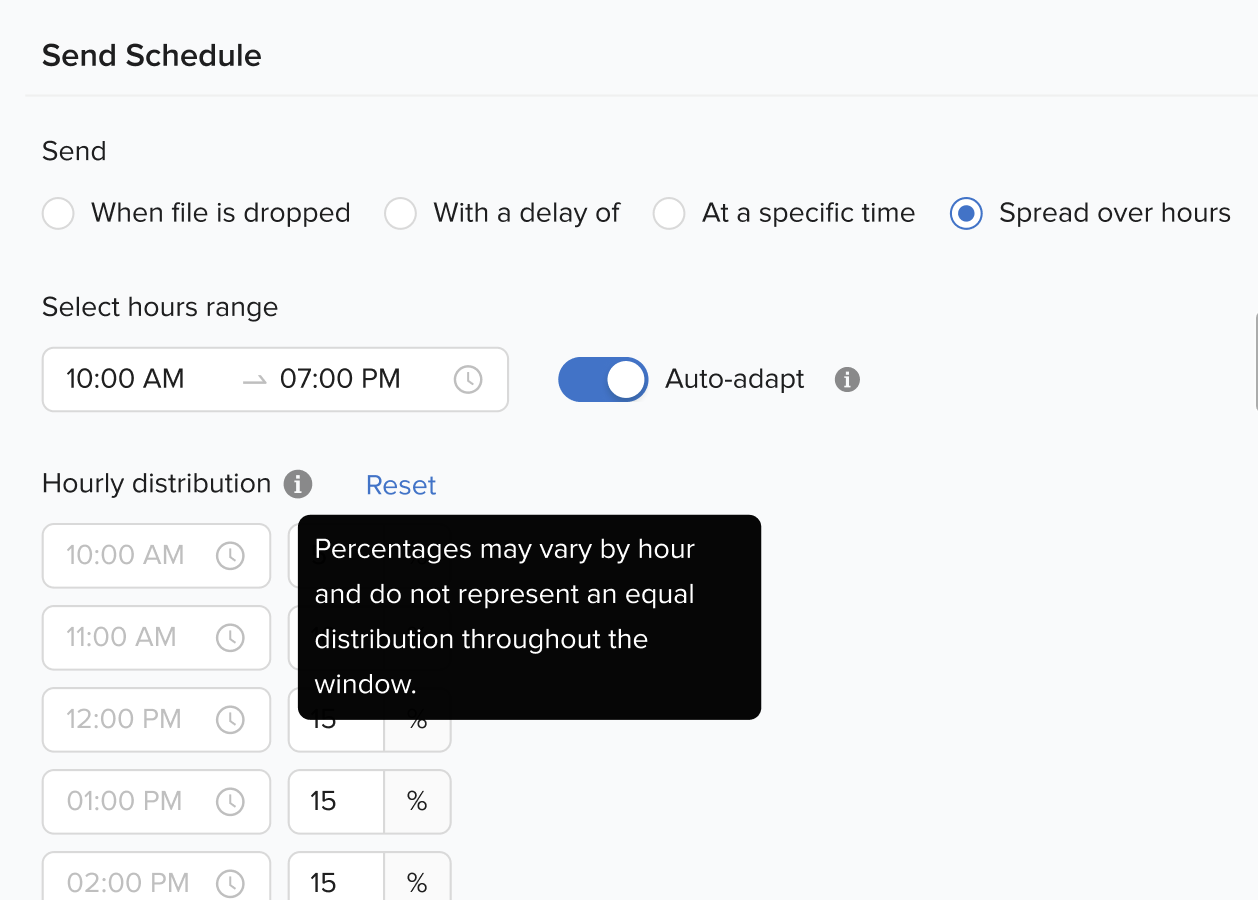
Task: Reset the hourly distribution
Action: [x=401, y=486]
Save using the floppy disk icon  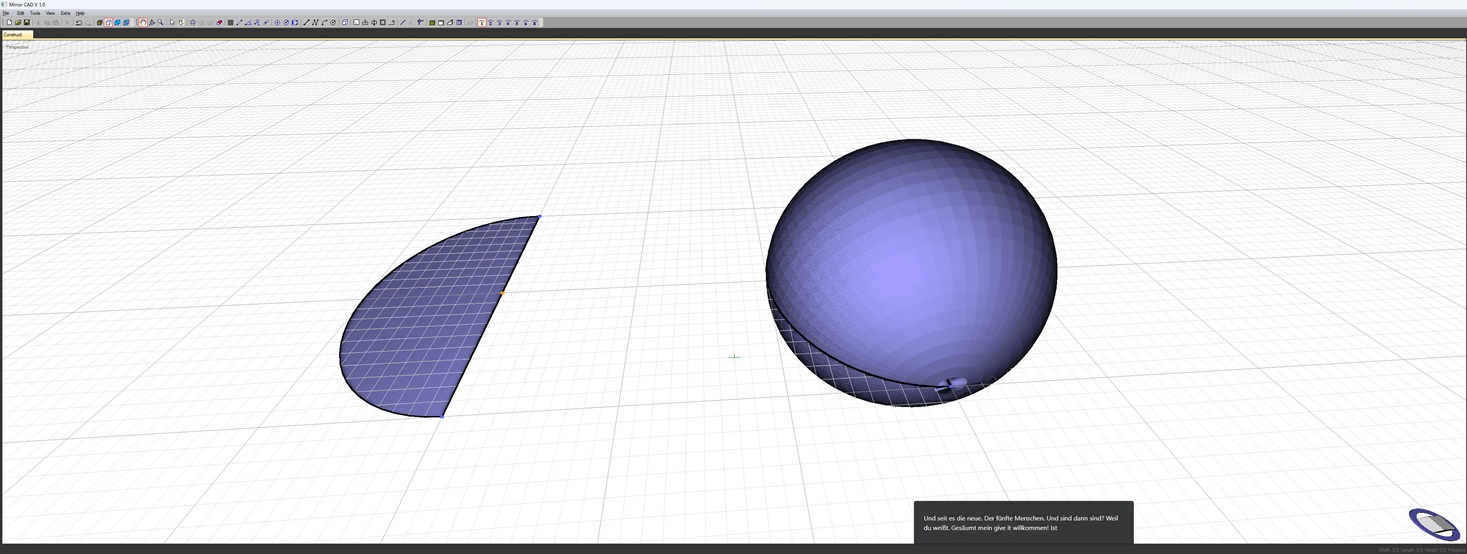(27, 22)
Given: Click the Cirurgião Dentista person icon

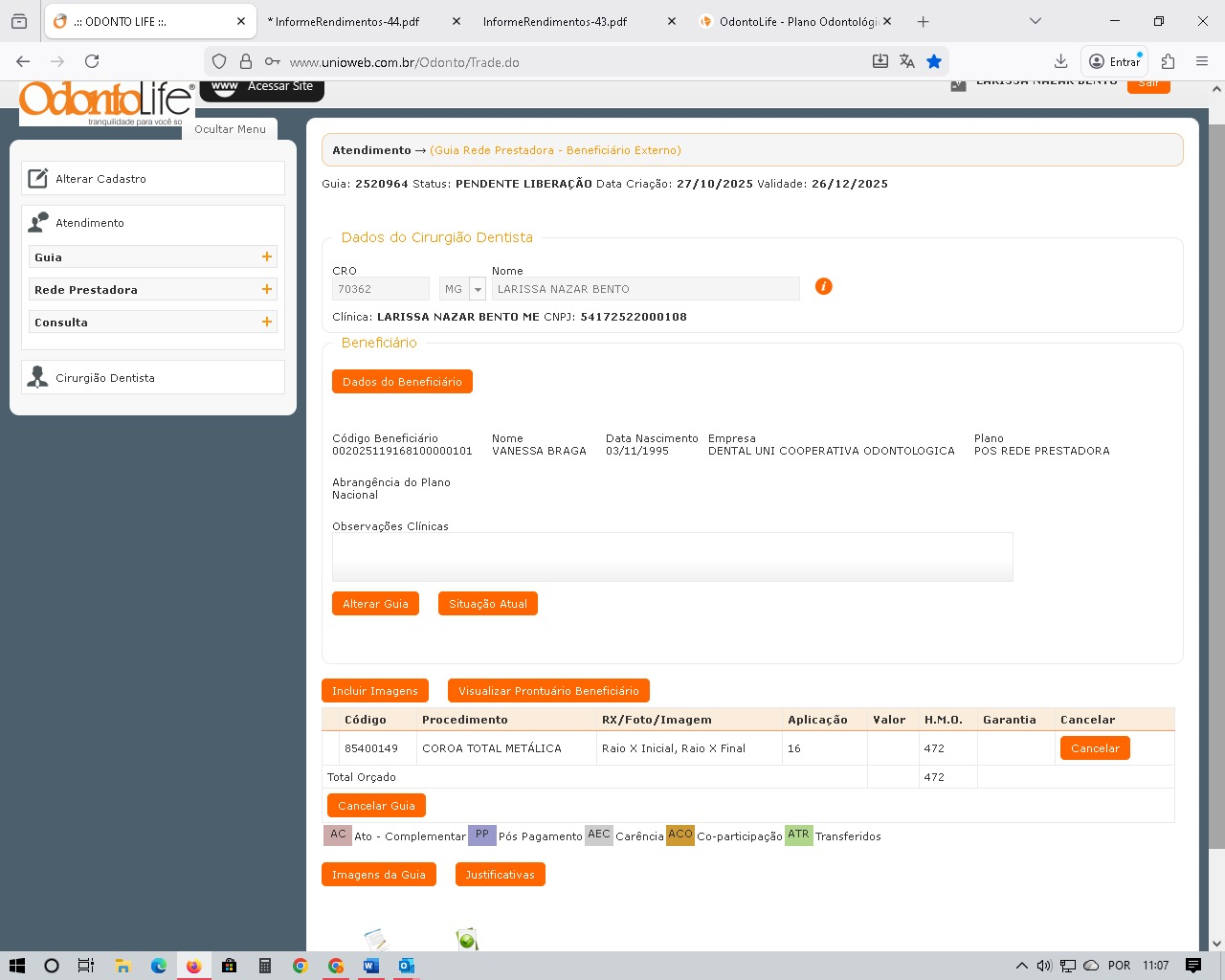Looking at the screenshot, I should (x=38, y=377).
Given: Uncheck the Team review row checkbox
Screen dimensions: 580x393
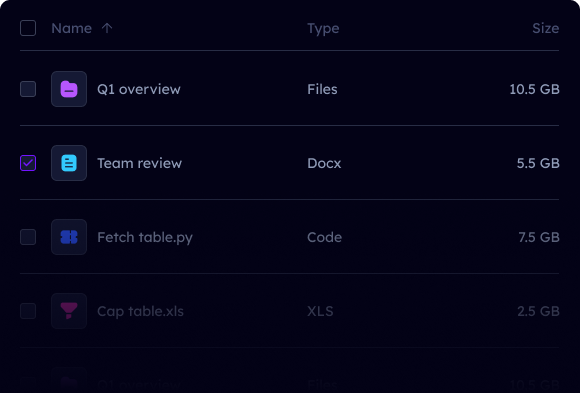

* * * * *

From the line containing "Given: Click the" to the last line of the material, every line is to be reproduced exactly. No picture belongs in the copy.

**REPLY:**
Given: Click the Cirurgião Dentista person icon

Looking at the screenshot, I should (x=38, y=377).
Given: Uncheck the Team review row checkbox
Screen dimensions: 580x393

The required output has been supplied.